In a stormy meeting, the workers confronted both their General Union and Factory Union Committee officials. They accused the union bureaucracy of not caring about their well being, they accused the local branch of corruption, siding with the management during the strike, as well as winning their seats by security vote-rigging.

Ghazl el-Mahalla Textile Worker Kamal el-Fayoumi slamming his union officials

[Above: Photo I took of a Ghazl el-Mahalla worker, slamming his union officials.]

They handed in a petition, signed by roughly 13,000 workers demanding the dissolution of the union, and new elections.

The General Union officials took it. Initially, they refused to give the workers an ultimatum for when they’ll reply back to their demands… The workers decided to give them only till the 15 Feb. If the union is not dissolved, then the petition signatories will resign from the union, stop paying their membership fees, and launch an independent labor union, for the first time in the country’s history since 1957.

Labor activist Sayyed Habib handing in the petitions to the General Union officials, Photo by Mathew Carrington

[Above: Photo by Mathew Carrington, of labor activist Sayyed Habib handing in the petitions to the General Union officials]

Although all Union officials who sat on the podium were NDP members… when asked, el-Gohari avoided answering the question, saying trade unionism had nothing to do with political parties and that he served all workers alike.

After several attempts to dodge requests for knowing when he is gonna reply back to the workers, Gohari said the General Union was to have an emergency meeting on 15 Feb.

Photo by Tara Todras-Whitehill, of Sa'eed el-Gohari and other NDP-affiliated Union officials, in a dialogue with the Mahalla workers

[Above: Photo by Tara Todras-Whitehill, of Sa’eed el-Gohari and other NDP-affiliated Union officials, in a dialogue with the Mahalla workers.]

The head of the union took the petitions, so as to count them.

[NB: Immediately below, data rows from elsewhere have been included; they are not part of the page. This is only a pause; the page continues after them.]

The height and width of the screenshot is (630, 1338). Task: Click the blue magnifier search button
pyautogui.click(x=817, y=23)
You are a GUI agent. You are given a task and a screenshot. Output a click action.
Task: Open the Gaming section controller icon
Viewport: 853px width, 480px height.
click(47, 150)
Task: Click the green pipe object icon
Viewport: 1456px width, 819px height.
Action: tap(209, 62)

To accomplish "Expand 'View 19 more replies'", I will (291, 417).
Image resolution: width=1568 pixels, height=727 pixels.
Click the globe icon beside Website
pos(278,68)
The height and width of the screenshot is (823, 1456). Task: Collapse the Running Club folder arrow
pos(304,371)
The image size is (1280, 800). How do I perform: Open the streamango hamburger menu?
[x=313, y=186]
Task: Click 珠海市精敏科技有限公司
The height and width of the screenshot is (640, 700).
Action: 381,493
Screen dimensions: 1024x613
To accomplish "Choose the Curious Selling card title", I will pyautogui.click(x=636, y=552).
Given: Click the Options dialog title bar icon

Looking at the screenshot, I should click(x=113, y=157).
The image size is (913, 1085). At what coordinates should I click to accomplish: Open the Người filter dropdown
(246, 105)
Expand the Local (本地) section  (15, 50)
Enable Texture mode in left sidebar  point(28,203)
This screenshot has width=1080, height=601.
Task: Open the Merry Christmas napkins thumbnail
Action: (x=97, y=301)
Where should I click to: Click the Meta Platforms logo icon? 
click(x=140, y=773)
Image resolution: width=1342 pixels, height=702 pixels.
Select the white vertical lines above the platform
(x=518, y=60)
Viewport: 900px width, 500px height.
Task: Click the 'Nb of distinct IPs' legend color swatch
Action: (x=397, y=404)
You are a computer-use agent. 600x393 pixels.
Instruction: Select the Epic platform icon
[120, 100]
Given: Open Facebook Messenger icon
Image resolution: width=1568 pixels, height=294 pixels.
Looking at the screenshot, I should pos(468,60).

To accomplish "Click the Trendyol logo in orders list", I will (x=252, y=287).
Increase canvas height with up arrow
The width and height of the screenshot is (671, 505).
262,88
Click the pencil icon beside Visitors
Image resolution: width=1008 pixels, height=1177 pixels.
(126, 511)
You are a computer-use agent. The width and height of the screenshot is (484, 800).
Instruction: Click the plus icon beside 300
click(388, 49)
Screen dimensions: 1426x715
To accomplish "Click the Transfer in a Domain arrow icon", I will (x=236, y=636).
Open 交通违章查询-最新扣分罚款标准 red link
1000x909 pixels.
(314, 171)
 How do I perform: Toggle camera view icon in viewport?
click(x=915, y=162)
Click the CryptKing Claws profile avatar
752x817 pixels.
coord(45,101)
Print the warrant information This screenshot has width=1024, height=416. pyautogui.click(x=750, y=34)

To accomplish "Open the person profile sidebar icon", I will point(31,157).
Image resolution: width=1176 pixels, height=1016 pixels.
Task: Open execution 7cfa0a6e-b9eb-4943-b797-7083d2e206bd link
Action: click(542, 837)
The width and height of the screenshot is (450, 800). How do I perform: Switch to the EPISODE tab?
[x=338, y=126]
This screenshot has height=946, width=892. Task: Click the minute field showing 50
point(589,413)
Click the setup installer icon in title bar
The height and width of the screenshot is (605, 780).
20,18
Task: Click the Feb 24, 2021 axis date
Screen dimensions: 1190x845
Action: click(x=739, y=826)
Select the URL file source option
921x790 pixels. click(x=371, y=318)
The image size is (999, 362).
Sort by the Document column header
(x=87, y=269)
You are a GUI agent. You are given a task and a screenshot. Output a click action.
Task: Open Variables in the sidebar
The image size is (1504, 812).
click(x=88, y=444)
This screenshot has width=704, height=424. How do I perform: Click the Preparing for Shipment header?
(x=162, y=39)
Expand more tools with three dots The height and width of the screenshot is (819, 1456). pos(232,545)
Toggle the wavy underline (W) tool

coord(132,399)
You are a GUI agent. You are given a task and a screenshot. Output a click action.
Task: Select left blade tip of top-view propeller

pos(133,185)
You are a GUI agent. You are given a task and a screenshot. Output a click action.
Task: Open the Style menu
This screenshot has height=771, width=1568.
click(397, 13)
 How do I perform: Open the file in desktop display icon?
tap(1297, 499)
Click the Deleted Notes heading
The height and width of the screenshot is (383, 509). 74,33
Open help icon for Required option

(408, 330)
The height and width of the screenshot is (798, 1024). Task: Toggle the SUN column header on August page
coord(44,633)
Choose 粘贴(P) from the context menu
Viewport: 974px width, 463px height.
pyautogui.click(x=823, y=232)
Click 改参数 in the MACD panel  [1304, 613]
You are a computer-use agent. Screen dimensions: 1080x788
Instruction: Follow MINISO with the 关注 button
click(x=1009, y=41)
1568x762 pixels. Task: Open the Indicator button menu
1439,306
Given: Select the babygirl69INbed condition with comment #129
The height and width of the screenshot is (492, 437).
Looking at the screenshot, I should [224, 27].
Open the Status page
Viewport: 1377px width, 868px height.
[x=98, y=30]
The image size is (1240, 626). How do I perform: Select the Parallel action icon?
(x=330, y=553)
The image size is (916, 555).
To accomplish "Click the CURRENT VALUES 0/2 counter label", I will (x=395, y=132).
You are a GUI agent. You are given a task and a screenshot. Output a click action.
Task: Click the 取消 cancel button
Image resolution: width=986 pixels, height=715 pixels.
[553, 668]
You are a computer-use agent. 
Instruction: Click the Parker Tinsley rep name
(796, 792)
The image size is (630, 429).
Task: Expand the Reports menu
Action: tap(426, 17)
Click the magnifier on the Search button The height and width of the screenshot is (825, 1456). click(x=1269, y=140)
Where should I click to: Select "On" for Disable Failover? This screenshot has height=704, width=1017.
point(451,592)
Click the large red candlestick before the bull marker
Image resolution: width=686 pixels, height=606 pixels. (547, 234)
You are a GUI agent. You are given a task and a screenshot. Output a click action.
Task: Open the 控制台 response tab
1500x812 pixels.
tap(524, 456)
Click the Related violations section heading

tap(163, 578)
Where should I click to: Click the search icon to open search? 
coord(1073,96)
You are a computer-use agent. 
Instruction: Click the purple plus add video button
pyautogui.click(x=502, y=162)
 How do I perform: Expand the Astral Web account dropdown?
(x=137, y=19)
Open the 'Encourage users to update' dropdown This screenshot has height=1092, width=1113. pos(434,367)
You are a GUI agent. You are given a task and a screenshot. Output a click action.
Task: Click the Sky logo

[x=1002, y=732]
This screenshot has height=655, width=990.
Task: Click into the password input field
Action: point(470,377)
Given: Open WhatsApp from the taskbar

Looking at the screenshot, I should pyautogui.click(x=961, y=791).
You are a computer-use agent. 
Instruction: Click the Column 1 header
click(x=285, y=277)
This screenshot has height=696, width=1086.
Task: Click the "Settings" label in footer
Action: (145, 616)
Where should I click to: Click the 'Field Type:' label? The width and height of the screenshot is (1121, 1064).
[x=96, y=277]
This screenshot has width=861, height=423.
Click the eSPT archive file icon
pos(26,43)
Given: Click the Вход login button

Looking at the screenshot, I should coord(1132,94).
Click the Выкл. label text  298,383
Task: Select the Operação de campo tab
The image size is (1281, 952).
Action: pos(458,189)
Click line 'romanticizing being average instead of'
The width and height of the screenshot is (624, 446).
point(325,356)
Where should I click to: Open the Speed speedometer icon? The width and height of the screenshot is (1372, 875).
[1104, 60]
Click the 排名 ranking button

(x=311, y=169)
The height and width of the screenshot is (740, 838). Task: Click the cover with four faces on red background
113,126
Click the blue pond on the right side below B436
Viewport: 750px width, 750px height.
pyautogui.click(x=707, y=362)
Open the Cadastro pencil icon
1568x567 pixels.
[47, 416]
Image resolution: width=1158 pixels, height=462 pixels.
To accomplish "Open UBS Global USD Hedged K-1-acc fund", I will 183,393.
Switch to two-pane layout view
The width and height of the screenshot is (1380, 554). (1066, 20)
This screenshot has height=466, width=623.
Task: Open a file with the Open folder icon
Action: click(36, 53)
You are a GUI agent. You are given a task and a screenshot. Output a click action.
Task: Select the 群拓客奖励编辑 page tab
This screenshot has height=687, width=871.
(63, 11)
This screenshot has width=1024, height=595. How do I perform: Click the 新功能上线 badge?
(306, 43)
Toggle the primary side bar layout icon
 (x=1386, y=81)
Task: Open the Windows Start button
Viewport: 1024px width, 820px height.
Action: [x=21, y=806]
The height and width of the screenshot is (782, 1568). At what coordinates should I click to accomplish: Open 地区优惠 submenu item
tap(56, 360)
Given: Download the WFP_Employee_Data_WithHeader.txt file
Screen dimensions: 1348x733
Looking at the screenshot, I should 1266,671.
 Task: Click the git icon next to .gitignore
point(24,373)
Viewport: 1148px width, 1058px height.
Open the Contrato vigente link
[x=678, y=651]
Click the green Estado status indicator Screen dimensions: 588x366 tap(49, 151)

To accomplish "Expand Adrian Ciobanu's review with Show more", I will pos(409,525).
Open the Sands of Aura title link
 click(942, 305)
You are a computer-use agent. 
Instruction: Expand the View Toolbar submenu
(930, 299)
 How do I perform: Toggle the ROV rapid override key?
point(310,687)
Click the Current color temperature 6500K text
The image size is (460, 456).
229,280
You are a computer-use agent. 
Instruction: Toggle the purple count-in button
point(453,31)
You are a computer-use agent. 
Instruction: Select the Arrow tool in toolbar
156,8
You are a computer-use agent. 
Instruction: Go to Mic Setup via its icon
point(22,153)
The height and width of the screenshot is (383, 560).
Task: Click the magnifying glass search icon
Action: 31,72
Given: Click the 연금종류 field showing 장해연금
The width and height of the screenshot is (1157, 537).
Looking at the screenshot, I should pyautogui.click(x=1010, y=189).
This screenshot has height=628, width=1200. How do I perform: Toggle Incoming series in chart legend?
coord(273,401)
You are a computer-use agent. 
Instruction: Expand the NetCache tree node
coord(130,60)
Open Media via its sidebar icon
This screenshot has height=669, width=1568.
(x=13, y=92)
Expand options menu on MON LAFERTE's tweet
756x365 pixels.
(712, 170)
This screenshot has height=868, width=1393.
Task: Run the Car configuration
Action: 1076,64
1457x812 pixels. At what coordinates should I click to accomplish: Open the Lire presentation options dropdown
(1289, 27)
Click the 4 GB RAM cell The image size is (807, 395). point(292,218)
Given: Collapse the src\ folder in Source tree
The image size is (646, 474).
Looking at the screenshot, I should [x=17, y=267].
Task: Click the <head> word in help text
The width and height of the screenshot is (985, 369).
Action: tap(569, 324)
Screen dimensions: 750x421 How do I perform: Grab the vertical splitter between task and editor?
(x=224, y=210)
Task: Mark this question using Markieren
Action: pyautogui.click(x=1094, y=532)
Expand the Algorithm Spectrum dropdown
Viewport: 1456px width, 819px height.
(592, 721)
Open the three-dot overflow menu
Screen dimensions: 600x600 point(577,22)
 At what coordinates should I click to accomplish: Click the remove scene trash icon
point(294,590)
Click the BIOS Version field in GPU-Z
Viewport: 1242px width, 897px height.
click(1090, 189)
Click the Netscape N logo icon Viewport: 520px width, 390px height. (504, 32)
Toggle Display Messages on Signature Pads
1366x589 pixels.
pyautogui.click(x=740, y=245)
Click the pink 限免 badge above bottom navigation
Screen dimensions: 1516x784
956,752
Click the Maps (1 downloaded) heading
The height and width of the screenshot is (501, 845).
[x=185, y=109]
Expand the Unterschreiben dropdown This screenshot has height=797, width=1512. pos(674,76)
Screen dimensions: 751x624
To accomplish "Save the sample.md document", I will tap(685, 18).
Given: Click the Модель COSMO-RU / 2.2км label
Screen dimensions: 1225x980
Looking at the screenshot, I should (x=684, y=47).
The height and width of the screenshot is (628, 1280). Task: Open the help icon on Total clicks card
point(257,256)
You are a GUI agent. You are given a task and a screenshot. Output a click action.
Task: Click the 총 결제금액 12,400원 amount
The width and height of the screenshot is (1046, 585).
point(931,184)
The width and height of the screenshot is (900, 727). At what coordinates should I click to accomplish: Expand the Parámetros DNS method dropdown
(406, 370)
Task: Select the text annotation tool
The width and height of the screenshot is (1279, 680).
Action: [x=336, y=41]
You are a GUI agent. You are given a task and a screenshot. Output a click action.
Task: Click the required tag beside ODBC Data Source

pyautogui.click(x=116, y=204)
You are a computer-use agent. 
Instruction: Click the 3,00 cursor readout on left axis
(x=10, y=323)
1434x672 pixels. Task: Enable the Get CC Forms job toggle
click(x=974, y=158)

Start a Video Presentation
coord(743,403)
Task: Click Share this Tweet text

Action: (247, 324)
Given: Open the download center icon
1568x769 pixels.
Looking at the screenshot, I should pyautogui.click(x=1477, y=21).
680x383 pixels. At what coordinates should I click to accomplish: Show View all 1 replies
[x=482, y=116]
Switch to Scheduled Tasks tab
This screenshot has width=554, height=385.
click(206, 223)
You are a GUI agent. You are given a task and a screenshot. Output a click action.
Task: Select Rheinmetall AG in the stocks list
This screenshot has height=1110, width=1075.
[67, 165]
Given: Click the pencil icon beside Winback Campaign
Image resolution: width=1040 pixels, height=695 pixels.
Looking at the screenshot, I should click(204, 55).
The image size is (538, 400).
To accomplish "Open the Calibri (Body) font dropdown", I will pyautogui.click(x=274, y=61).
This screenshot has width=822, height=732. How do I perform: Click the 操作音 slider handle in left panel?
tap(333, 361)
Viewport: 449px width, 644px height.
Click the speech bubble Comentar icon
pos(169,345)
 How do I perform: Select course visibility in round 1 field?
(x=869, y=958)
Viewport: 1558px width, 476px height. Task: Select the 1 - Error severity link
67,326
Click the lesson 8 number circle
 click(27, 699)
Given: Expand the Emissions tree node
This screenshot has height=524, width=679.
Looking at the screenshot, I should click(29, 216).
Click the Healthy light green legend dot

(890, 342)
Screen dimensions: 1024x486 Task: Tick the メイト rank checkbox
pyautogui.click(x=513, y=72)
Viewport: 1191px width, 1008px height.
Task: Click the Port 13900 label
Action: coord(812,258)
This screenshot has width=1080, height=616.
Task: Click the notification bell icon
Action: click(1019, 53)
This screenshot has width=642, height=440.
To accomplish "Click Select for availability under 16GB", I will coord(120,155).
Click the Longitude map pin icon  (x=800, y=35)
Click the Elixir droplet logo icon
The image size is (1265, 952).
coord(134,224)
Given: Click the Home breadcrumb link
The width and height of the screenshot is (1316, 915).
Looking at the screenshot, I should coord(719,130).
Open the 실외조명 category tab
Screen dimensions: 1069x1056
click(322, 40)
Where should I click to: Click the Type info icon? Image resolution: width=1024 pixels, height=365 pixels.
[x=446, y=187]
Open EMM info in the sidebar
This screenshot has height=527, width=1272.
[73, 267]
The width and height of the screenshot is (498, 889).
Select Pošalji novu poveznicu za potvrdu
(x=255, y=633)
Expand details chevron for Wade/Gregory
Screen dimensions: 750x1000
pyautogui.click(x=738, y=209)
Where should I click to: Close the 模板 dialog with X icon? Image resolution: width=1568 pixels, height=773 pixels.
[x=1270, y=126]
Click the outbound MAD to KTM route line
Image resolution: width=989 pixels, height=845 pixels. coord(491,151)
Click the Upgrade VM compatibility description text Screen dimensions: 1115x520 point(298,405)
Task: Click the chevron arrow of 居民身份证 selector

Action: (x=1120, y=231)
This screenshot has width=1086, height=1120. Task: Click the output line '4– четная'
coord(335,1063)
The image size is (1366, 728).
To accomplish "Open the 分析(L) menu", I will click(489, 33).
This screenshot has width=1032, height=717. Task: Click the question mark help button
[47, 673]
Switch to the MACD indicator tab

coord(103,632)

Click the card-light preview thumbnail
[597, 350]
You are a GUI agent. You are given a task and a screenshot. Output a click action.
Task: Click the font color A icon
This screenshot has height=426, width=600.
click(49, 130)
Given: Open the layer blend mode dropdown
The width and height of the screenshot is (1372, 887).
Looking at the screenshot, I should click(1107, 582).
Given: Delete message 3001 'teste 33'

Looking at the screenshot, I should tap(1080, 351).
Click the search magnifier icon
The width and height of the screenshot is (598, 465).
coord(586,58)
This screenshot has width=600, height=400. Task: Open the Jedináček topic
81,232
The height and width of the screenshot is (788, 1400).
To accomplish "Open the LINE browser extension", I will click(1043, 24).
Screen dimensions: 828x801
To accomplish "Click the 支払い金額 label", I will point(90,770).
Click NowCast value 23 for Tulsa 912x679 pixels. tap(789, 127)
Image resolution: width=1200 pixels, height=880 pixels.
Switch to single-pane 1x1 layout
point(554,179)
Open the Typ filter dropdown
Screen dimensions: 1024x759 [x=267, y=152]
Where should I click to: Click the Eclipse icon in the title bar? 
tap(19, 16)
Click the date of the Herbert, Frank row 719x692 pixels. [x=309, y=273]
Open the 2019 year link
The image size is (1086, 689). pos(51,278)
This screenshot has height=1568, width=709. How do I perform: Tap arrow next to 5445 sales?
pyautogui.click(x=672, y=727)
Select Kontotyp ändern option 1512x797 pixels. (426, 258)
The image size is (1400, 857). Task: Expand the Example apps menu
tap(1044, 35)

Later, the union officials claimed the signatures were invalid, so the workers, angrily stormed out of the General Union, by 4:30pm, and went to the Menyet el-Serg police station, and filed a report against the Union, in a move aiming to prove legally that they had handed the petitions.

Before they stormed out, the workers spent hours leveling accusations against their union officials… and detailing the tough working conditions they operate under, including lack of medical treatment for work injuries, the ultra-low salaries they receive. (I met workers who worked for the company for 11 years, and their basic salary was LE206. Another one worked for 23 years, and his salary is LE310!!!)

In other developments, I’m still trying to confirm this, but I’m told more than 30,000 Textile workers from the private sector companies who’ve been lobbying with little success for union representation for more than a decade, announced Monday evening they are establishing an association under the name “The Society for Private Sector Workers.” I’m still unclear about the nature of this association, but as far as I understood those workers lobbied hard, so they managed gain license from the Ministry of Social Affairs to establish an “association with an NGO status. It is not a labor union, but it is one step towards a collective organizational structure,” a leftist source told me.